The poorest of the former-Soviet Central Asian countries, Tajikistan has an economy reliant on the export of metals – particularly raw aluminum, gold, zinc ore, and lead ore – and cotton. Despite a growing economy and significant poverty reduction, job-growth is slow, and remittances from Tajiks working abroad equal over a third of the country’s GDP. Industrial production fell after the dissolution of the Soviet Union, with a third of industrial facilities running idle and most operating below full capacity.

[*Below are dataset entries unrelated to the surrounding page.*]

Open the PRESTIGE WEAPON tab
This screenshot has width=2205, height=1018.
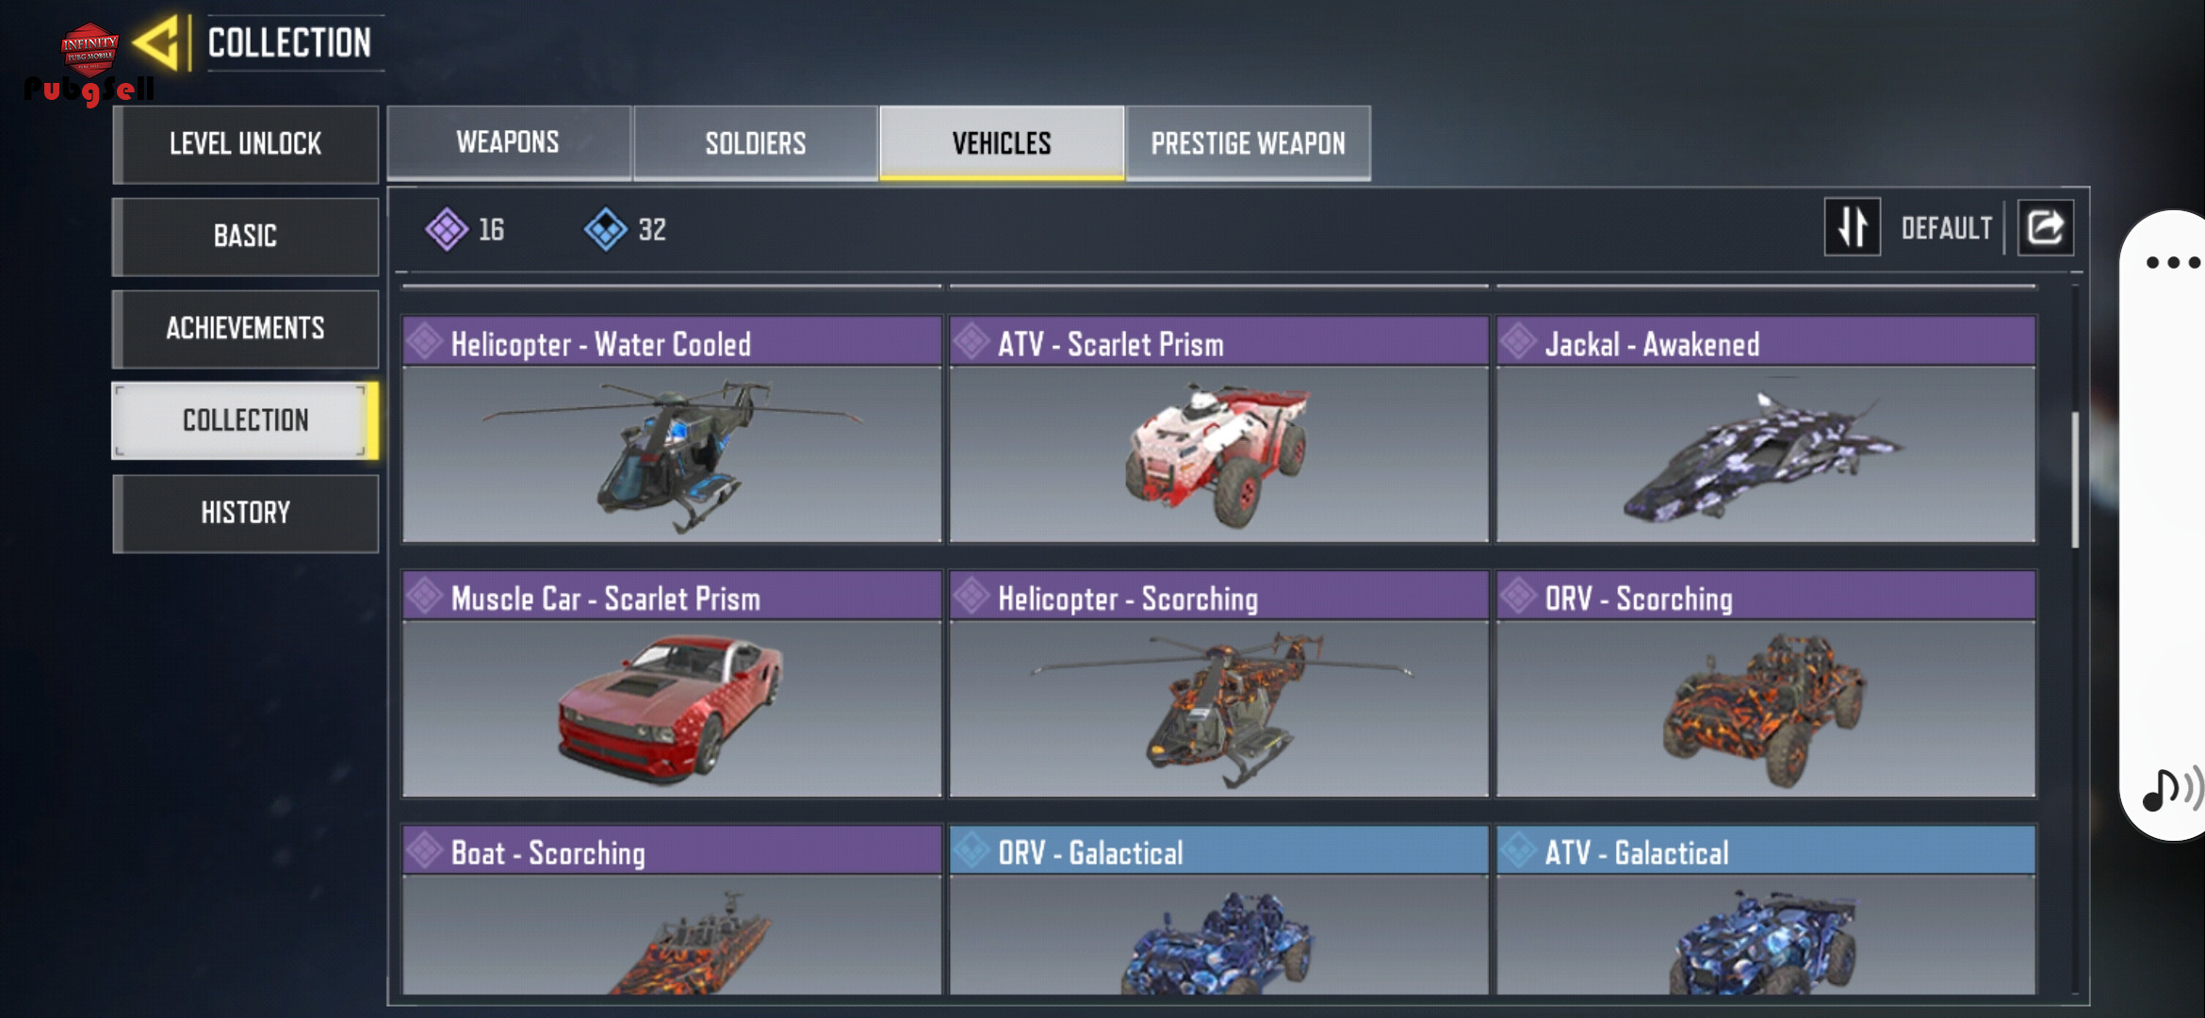(1248, 142)
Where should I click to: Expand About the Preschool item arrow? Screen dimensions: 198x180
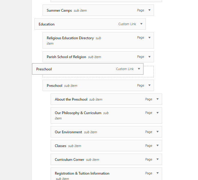coord(158,99)
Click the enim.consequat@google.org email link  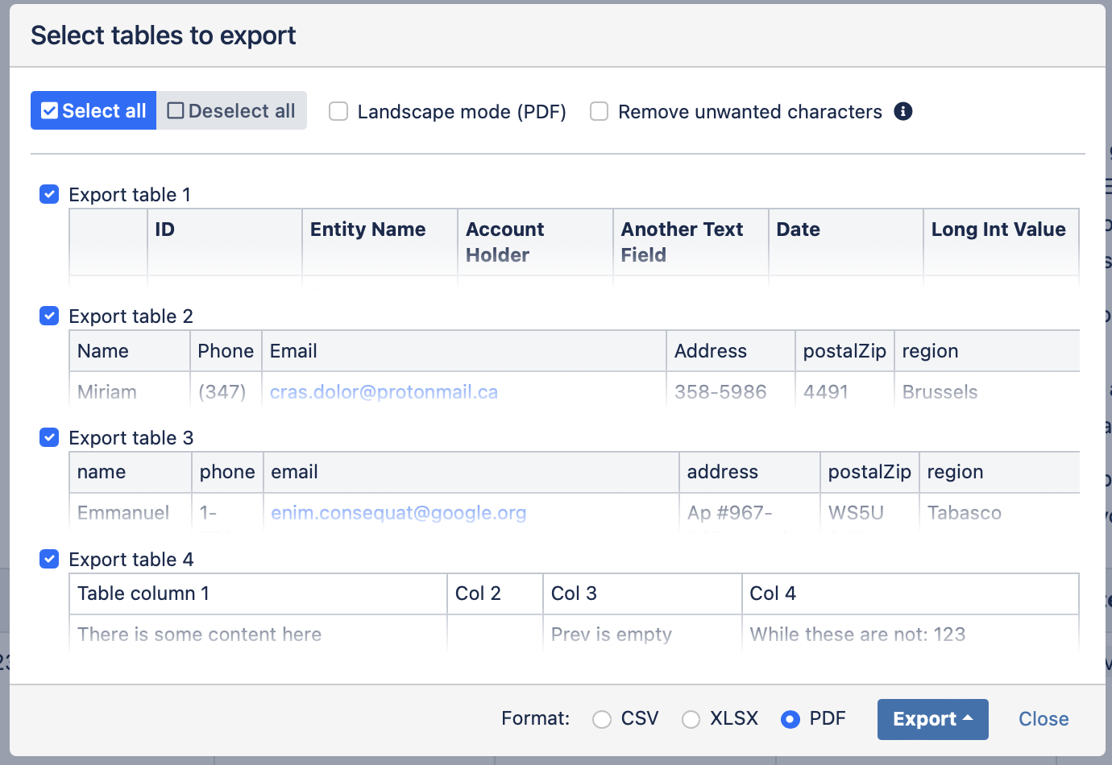click(398, 513)
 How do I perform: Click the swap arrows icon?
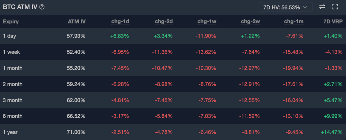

To increase industrial productivity, diversify the economy, and create jobs, Tajikistan created a Free Economic Zone (FEZ) scheme in 2008. Today, Tajikistan has four FEZs that wave customs duties and taxes: Sughd, Panj, Danghara, and Ishkoshim. Sughd FEZ, located in Khujand, Tajikistan’s second-largest city, covers an area of 320 hectares, of which 110 are occupied by tenants. Danghara SEZ has attracted significant Chinese investment. A Chinese company produces yarn in Danghara FEZ, adding value to Tajikistan’s cotton and providing jobs for 600 people. Another Chinese company announced in 2015 that it would construct an oil refinery in the Danghara zone, with the first phase opening in June 2019.

In 2019, China State Machinery Industry Construction Group Inc announced that it would invest USD 300 million to develop a cotton processing operation that is expected to create 5,500 jobs. In February, the Tajik government approved the creation of a new FEZ, called Kulyab FEZ, specifically for this project.